Tolani chooses traditional systems over formal ones.
“I run three different ‘ajo’ groups. My mother runs six. It’s the most stable option we have. You don’t pay interest. The only risk is when someone runs away with the money, but we’ve built trust. We take ₦5 million, ₦10 million through this method.”
She’s only used bank loans twice since taking over the business, both times with delays that nearly made the funds useless. “By the time the loan is approved, two or three months later, the market has shifted. The season is over. The money doesn’t meet the need anymore.”
According to the Global Entrepreneurship Monitor, Nigeria has one of the world’s highest rates of women entrepreneurship, with 41% of women engaged in entrepreneurial activity. Yet, only 15% of women have access to formal credit, compared to 27% of men. The International Finance Corporation (IFC) reports a $1.5 billion credit gap facing women-owned businesses in Nigeria.
Despite these barriers, Nigerian women have some of the highest loan repayment rates in Africa, a fact echoed by women in Gbagi Market.
Mrs. Folake Olayinka, a foodstuff trader in the textile market, shares her story with a quiet sense of pride. “I joined a cooperative and collected ₦400,000. I used it for ten months and made about ₦100,000 profit. I used my friend as my guarantor. After I paid it back in full, they gave me a bigger loan.”
Her story reflects a common strategy using cooperative funds to boost business capital, purchase inventory, or meet personal needs while ensuring timely repayment.
Then there’s Ms. Monsurat Olaniran, founder of Aseyori CICS Cooperative, who began with nothing but ambition and a small network of trustworthy women.
“We started with 10 members. These were women I knew personally, honest and hardworking. Eventually, we grew to 25. We helped each other.
“But over time, some people stopped paying back. Now we are down to six members. Still, we’ve loaned as much as ₦1 million to individuals. It has helped us stay in business when there were no other options.”
Gbagi’s women traders want not handouts but access to fair, flexible, and timely credit facilities that align with the seasonal nature of their trade. Several called for support from Nigeria’s Bank of Industry and better-designed government intervention schemes.
“We need the Bank of Industry to come closer to the markets,” Tolani urges. “They need to simplify the process. Right now, you go through property evaluations, wait months for approval, and in the end, the money doesn’t even solve your problem.”
At this point, experts agree that what these women are experiencing reflects a broader national trend.
Expert speaks: Way forward
Dr. Mojeed Kolawole Lawal, Dean of the Faculty of Financial Management Studies at The Polytechnic Ibadan, argues that empowering women in the informal sector is critical for national growth.
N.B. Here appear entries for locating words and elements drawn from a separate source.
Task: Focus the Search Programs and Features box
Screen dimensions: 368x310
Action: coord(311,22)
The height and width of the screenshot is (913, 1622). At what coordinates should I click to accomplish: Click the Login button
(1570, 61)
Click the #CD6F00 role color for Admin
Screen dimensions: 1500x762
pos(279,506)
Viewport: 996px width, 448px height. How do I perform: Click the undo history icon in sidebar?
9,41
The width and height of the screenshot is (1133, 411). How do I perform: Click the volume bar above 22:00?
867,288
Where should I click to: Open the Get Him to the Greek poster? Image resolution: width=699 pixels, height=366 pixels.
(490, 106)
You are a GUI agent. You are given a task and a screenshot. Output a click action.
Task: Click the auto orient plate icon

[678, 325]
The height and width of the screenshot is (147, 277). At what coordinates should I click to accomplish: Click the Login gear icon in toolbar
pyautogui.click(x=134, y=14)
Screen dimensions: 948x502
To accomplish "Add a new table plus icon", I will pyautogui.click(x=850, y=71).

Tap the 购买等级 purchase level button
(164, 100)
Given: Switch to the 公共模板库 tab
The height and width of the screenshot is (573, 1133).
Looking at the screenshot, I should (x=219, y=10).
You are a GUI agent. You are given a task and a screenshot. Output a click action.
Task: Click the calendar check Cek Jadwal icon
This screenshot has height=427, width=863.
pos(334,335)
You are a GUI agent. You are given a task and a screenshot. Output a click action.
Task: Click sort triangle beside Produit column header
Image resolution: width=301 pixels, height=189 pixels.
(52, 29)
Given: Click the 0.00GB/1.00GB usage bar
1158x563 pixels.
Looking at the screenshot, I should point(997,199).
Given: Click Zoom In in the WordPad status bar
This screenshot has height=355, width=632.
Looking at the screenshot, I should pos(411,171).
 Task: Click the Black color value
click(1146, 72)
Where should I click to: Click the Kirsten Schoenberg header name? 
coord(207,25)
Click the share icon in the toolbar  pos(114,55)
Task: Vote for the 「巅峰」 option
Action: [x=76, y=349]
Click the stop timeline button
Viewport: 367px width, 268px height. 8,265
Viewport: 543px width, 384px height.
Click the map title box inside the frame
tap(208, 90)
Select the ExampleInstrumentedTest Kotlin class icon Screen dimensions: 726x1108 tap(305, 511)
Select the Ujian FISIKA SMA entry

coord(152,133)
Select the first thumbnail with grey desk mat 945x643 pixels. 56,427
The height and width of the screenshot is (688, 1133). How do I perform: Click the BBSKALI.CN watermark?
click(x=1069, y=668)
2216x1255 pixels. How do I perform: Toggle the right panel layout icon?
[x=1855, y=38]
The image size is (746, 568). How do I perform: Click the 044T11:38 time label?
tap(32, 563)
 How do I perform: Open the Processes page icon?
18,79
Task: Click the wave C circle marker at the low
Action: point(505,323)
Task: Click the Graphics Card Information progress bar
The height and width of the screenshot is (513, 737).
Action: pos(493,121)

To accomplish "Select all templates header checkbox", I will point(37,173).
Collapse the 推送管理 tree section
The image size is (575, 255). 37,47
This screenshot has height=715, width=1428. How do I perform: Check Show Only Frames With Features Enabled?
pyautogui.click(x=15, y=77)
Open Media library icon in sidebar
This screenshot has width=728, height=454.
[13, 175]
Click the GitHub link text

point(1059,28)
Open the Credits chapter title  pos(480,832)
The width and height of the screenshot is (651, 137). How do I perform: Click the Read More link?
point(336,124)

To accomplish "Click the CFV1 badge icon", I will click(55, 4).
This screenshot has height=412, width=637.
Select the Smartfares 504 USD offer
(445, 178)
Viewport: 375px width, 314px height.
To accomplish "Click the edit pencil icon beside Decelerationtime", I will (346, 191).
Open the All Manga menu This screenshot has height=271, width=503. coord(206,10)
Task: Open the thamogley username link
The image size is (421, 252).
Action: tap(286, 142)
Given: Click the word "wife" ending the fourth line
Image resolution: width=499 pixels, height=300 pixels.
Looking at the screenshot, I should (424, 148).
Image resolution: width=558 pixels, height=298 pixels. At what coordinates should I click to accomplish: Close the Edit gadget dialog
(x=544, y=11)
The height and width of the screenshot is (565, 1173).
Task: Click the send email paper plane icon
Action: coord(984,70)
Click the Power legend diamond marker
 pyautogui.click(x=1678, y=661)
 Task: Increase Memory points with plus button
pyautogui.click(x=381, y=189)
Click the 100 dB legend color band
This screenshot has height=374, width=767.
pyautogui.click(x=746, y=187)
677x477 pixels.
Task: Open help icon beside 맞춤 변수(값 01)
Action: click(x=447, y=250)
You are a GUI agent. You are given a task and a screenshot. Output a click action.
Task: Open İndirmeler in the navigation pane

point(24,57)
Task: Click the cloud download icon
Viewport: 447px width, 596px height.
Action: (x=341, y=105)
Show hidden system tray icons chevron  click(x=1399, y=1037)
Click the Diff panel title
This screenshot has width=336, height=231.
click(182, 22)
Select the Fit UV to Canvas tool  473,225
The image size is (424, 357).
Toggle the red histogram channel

“Women in the informal sector play a vital role in grassroots economic activities. When given financial support, they contribute to entrepreneurship, create jobs, reduce income inequality, and help build assets,” Dr. Lawal stated.
He highlighted key challenges: “High interest rates, short repayment periods, lack of collateral, low financial literacy, and unethical practices by bank officials all prevent women from accessing loans. Without addressing these issues, national development will suffer.”
He proposed reforms such as simplified loan processes, flexible repayment structures, and gender-based lending targets.
“Commercial banks should allocate at least 30% of their lending to women. The Central Bank should reserve 50% of intervention funds for women entrepreneurs. These women are diligent, trustworthy, and underutilised.”
His call reinforces what many in Gbagi already know: access to credit isn’t a luxury, it’s survival.